The move to virtual learning hasn’t been without challenges for Kim. It takes a lot of discipline, he said, especially when it comes to staying on top of homework and required reading. He was initially worried about his upper-division biology labs but said they have been going well so far.
“For one of my classes, it’s a lot of dissections, so the professor is dissecting and then posting labeled photos online, so we have to study from that,” he said. “I have another microbiology class where she uploads test results and we have to make our own conclusions. It’s just a little different because you’re not in lab actually carrying out the tests. That does help students retain the information better. Lab activities are supposed to reinforce certain concepts, and we don’t have that anymore.”
An unexpected benefit of online learning just might be the strengthening of students’ initiative to take a proactive role in their classes, something that will serve Kim well when he moves onto medical school in the fall.

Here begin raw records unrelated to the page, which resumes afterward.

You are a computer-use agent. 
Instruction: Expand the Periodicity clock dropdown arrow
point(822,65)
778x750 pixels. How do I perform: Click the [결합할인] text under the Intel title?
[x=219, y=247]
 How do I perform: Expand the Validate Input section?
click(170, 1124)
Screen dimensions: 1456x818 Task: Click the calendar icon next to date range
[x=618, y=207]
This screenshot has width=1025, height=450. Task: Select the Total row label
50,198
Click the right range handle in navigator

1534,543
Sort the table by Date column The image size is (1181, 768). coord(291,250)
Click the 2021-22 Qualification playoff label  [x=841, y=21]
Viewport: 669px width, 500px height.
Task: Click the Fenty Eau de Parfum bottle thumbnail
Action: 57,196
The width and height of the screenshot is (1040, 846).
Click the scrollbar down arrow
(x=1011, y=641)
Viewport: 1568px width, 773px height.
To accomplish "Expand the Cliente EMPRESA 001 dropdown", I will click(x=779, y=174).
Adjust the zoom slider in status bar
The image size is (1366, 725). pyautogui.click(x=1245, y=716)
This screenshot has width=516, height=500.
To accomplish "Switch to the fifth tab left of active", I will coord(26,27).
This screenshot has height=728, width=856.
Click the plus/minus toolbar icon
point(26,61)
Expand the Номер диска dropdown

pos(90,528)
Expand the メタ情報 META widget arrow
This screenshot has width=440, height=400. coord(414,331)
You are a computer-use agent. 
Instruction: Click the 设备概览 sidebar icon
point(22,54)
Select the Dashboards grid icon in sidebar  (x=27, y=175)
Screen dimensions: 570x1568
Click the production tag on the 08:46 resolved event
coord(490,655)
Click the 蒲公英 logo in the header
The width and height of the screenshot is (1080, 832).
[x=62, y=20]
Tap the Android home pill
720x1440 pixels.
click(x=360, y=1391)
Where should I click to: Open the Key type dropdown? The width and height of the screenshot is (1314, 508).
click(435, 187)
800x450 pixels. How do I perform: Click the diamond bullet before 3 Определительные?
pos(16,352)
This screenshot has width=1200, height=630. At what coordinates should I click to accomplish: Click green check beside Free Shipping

Kim isn’t yet sure what kind of medicine he would like to practice but plans to decide once he is in the clinical component, typically the third and fourth years of medical school.
“That’s something I’ve been thinking about since I have more time to myself,” he said. “There’s no way that I can know until clinical, when I will be rotating and living the life of (doctors in specific fields). You get the full experience of what it’s like to work in that specialty.”
Kim won’t be the first doctor in his family: his father is a cardiologist and his mother is a pathologist, recently back in practice after spending around 20 years as a stay-at-home mom. But while Kim will be following in his parents’ footsteps, going into medicine was not something they ever pressured him to do.
“It’s not like my dad was just gushing over how much he loved his job or brought us in everyday to see all the cool stuff he was doing,” he said. “As kids, we’d go in on the weekends and sit on the floor of his office and sort paperwork for hours. I think all of us hated it. Those experiences weren’t necessarily pushing us toward medicine.”
With a realistic view of what the life of a doctor entails, including its more bureaucratic duties, Kim is just about ready to start the next phase of his education. Though he might not be in town for the yet-to-be-rescheduled spring 2020 graduation, that doesn’t mean he can’t celebrate at home, in a socially distant way.
“I’m going to cook something nice to eat.”